── Excerpted data
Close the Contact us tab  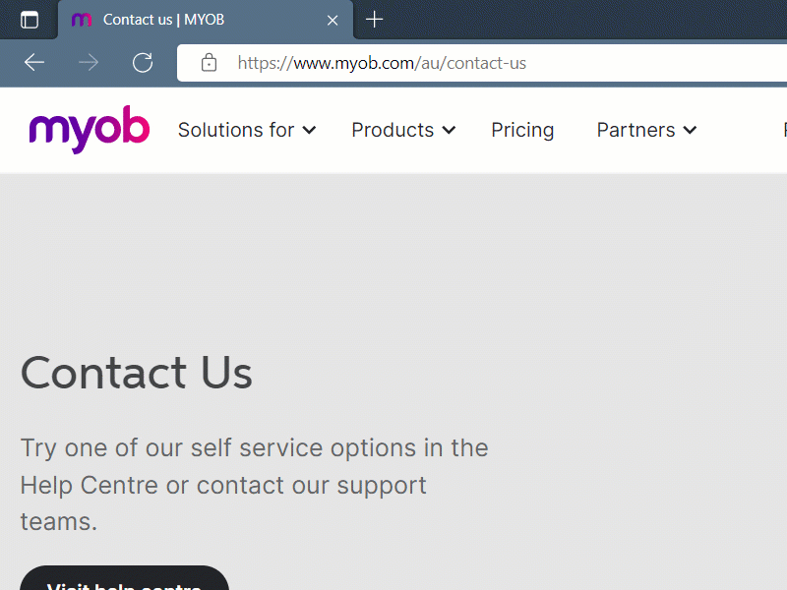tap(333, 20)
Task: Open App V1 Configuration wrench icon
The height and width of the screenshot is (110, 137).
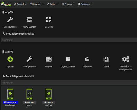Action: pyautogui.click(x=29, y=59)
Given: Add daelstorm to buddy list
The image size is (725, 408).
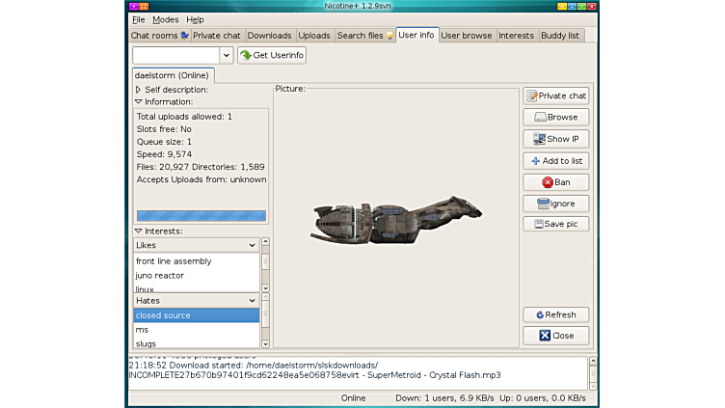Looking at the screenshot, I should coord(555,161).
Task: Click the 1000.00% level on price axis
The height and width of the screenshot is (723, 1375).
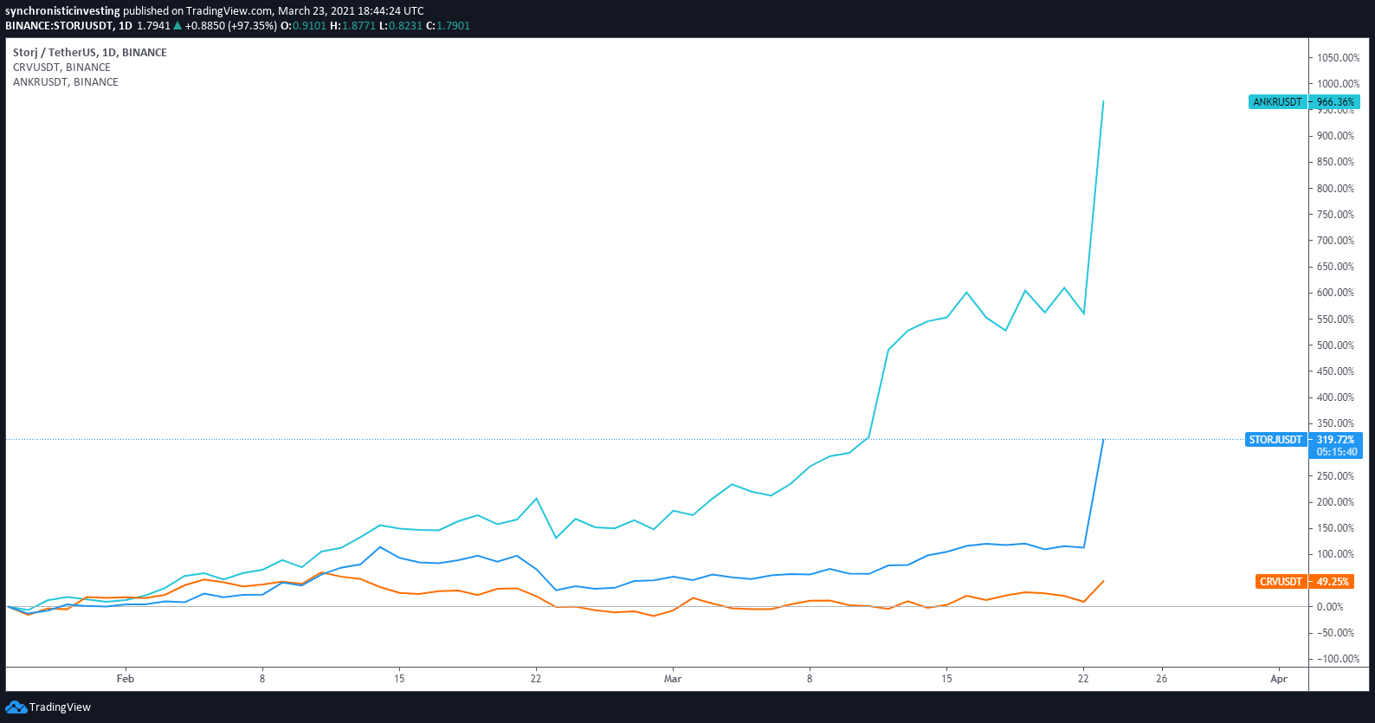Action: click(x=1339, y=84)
────
Exercise
All lines from the one containing "The height and width of the screenshot is (723, 1375)." through the end of the entries above must be given again exactly, with every picture omitted.

Solution below
The height and width of the screenshot is (723, 1375).
Action: click(x=1339, y=84)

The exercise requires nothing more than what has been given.